Task requirements:
Would you please return the lines of the material that contain the word "will"?

Information given:
:::

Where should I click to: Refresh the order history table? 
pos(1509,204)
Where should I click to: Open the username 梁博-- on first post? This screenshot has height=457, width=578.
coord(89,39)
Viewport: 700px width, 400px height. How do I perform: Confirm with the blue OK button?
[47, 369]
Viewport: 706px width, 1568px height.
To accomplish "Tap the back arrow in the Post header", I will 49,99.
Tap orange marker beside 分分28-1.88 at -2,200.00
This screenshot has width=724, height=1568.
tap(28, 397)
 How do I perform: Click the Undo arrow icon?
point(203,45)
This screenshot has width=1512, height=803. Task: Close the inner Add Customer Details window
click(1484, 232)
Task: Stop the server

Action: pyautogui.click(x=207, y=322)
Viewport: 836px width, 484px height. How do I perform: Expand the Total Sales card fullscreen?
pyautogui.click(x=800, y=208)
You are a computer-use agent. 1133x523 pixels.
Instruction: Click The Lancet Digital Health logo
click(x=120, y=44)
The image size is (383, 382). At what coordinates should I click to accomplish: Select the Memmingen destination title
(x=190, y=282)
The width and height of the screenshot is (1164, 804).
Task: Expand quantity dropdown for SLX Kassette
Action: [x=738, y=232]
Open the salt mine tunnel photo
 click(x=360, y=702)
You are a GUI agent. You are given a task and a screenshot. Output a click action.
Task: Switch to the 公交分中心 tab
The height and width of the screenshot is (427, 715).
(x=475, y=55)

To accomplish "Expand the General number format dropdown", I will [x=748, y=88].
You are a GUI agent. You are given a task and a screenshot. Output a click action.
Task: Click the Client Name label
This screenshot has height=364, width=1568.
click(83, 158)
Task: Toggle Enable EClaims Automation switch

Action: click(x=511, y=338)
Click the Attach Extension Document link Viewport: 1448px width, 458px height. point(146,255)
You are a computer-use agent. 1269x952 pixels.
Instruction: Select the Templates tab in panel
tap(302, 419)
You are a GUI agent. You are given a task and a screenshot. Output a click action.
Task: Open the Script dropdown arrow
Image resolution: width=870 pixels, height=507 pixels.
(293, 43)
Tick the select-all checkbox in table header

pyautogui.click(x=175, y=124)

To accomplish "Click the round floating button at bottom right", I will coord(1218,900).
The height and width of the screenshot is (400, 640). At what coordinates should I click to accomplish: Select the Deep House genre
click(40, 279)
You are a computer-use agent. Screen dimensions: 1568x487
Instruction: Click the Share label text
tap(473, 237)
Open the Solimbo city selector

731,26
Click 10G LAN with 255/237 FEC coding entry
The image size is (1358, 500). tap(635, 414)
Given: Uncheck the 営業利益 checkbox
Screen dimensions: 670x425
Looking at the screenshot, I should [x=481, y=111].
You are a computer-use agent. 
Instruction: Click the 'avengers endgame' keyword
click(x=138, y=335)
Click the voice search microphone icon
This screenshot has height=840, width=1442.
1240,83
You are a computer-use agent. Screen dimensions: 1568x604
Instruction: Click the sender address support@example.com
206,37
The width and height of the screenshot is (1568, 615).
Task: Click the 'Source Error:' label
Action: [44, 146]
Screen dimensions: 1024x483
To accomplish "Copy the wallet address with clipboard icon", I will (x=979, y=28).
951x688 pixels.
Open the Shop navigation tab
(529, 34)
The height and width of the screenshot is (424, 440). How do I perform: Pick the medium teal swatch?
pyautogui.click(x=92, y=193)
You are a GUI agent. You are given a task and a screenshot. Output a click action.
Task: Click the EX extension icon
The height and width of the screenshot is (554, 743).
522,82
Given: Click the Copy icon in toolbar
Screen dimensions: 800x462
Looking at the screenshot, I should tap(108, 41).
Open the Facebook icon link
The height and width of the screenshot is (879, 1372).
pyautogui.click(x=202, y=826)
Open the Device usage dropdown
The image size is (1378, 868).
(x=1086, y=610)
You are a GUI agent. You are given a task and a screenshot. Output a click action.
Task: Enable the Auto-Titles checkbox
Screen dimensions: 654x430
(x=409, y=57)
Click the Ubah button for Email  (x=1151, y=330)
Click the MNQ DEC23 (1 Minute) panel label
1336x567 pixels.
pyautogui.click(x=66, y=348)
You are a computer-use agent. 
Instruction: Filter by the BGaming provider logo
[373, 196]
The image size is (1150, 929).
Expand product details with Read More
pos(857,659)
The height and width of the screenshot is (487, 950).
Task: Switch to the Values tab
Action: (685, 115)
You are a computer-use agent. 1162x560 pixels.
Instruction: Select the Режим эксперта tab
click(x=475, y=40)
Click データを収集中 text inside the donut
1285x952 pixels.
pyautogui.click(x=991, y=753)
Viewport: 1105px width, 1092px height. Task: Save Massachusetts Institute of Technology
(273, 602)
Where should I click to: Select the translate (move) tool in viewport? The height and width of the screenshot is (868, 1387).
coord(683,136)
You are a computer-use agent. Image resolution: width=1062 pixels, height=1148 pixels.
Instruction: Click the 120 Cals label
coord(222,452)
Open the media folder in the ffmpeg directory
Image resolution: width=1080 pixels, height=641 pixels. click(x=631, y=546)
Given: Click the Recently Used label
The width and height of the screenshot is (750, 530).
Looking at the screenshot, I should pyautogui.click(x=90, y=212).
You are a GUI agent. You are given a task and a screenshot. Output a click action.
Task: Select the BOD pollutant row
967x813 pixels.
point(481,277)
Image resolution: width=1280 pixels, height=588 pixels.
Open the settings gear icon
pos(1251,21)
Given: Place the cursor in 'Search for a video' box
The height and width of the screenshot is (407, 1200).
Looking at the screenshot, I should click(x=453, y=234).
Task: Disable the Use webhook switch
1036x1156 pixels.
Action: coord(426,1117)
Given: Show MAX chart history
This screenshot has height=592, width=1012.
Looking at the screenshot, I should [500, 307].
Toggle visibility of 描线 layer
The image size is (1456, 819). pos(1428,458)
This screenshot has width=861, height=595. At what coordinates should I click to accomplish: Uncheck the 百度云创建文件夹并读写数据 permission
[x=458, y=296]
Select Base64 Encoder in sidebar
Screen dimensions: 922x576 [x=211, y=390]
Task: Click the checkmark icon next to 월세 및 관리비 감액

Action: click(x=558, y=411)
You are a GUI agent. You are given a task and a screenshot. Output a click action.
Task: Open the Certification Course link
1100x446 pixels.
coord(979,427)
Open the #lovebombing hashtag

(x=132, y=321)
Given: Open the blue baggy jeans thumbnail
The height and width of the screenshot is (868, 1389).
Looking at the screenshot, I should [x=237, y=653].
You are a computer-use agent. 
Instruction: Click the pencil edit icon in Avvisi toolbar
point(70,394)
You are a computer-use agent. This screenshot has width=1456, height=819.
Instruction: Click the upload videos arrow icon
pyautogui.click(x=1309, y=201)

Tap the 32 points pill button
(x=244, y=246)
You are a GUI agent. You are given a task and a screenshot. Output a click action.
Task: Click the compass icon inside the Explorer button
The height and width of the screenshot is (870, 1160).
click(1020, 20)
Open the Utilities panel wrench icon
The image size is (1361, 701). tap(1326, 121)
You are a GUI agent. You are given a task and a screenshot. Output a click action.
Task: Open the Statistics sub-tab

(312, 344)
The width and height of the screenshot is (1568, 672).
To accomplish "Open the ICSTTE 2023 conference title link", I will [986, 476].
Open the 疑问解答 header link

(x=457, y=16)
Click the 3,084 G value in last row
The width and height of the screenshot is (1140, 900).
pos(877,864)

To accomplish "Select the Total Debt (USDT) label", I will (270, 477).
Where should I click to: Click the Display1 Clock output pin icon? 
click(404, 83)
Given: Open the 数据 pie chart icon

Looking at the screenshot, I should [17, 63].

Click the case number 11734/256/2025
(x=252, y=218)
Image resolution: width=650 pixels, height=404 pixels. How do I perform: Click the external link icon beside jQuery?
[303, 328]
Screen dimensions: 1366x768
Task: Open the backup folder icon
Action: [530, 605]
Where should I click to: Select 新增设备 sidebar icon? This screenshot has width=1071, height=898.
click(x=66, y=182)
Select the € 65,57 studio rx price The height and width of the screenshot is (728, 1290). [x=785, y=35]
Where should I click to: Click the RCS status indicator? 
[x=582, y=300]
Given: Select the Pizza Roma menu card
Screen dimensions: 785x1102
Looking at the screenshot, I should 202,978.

:::

Exercise answer:
To accomplish "Tap the back arrow in the Post header", I will 49,99.
To accomplish "Expand the General number format dropdown", I will [x=748, y=88].
To accomplish "Click the round floating button at bottom right", I will coord(1218,900).
To accomplish "Copy the wallet address with clipboard icon", I will (x=979, y=28).
To accomplish "Open the ICSTTE 2023 conference title link", I will [986, 476].
To accomplish "Select the Total Debt (USDT) label", I will (270, 477).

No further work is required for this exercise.